When a target tracking network in the neural network is trained, a detection area image of a sample object to be detected and a sample image to be tracked can be simultaneously input to the neural network, the detection area image of the sample object to be detected contains sample object information to be detected corresponding to the sample object to be detected, that is, a detection area of the sample object to be detected and feature data of feature points contained in the detection area can be included.

Certainly, also when detecting objects in a cabin, in order to enable the neural network to better identify which objects to be detected and which objects are backgrounds in the cabin, such as a seat, a window and the like, some random color blocks of non-objects to be detected can be added into a sample image to be tracked to represent the non-objects to be detected, and the real objects to be detected and the non-real random color blocks and the backgrounds in the cabin are continuously distinguished by training the neural network, so that the accurate neural network for tracking the objects is obtained.

S602, tracking the position of the sample object to be detected in the sample image based on the information of the sample object to be detected and the sample image to be tracked, and predicting the position information of the sample object to be detected in the sample image.

Specifically, when the sample object to be detected in the sample image continuously acquired in the same region is tracked, a local region of the sample object to be detected in the sample image to be tracked may be determined based on a detection region corresponding to the sample object to be detected in the sample object information to be detected, where the local region is close to the detection region corresponding to the sample object to be detected, so that the sample object to be detected may be found out in the local region based on the characteristic data, and the position information of the sample object to be detected in the sample image to be tracked may be predicted.

S603, adjusting network parameter values in the neural network based on the predicted position information of the sample object to be detected in the sample image to be tracked, the sample image to be tracked containing the sample object to be detected and the sample image to be tracked not containing the sample object to be detected.
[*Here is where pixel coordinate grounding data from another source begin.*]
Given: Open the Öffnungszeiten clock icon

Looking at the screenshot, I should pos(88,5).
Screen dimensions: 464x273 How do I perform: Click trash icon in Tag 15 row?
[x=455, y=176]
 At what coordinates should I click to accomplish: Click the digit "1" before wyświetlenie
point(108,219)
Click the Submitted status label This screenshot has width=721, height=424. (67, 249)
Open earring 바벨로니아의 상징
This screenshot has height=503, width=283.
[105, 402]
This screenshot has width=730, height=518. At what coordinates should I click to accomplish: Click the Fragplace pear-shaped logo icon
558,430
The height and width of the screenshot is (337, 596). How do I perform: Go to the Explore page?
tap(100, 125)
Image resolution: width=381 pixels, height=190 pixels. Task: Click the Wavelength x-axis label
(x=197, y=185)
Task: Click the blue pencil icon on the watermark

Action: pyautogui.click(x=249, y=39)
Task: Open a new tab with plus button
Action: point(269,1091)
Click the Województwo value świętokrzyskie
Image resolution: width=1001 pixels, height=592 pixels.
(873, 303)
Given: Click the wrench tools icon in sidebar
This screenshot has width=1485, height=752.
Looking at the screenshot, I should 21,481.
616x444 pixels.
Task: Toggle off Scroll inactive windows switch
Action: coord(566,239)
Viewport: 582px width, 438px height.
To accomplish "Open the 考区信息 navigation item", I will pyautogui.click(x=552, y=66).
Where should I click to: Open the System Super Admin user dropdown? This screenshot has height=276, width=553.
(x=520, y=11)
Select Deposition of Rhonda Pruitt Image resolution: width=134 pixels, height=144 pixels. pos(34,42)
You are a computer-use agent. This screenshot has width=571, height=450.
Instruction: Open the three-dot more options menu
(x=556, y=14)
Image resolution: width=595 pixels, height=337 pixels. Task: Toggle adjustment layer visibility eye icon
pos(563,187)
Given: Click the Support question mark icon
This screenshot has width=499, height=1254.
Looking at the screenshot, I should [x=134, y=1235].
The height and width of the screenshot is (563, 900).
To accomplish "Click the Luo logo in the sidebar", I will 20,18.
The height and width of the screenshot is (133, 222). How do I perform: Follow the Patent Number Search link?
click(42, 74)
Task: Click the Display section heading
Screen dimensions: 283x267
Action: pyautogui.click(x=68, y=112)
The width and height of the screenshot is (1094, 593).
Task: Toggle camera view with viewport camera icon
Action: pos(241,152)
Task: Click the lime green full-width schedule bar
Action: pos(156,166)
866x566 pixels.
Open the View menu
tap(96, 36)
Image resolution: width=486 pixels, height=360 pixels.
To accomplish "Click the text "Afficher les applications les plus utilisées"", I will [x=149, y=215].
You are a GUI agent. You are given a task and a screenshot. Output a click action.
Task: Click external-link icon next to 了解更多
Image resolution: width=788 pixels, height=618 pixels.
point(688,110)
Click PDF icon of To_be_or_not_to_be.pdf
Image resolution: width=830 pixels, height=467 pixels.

The loss value of the position information of the sample object to be tracked in the sample image to be tracked can be determined through the predicted position information of the sample object to be tracked in the sample image to be tracked, the sample image to be tracked containing the sample object to be detected and the sample image to be tracked not containing the sample object to be detected, after multiple times of training, the network parameter value in the neural network is adjusted through the loss value, for example, when the loss value is smaller than a set threshold value, the training can be stopped, and thus the target tracking network of the neural network is obtained.

In the training process of the target tracking network of the neural network provided by the embodiment of the disclosure, the position of the sample object to be detected in the sample image to be tracked is tracked by acquiring the sample image to be tracked and the sample object information to be detected corresponding to the sample object to be detected, so that the position of the sample object to be detected in the sample image to be tracked is quickly determined, then, the network parameter value of the neural network is adjusted by predicting the position information of the sample object to be detected in the sample image to be tracked, the sample image to be tracked including the sample object to be detected and the sample image to be tracked not including the sample object to be detected, so that the neural network with higher accuracy is obtained, and the target to be detected can be accurately tracked based on the neural network with higher accuracy.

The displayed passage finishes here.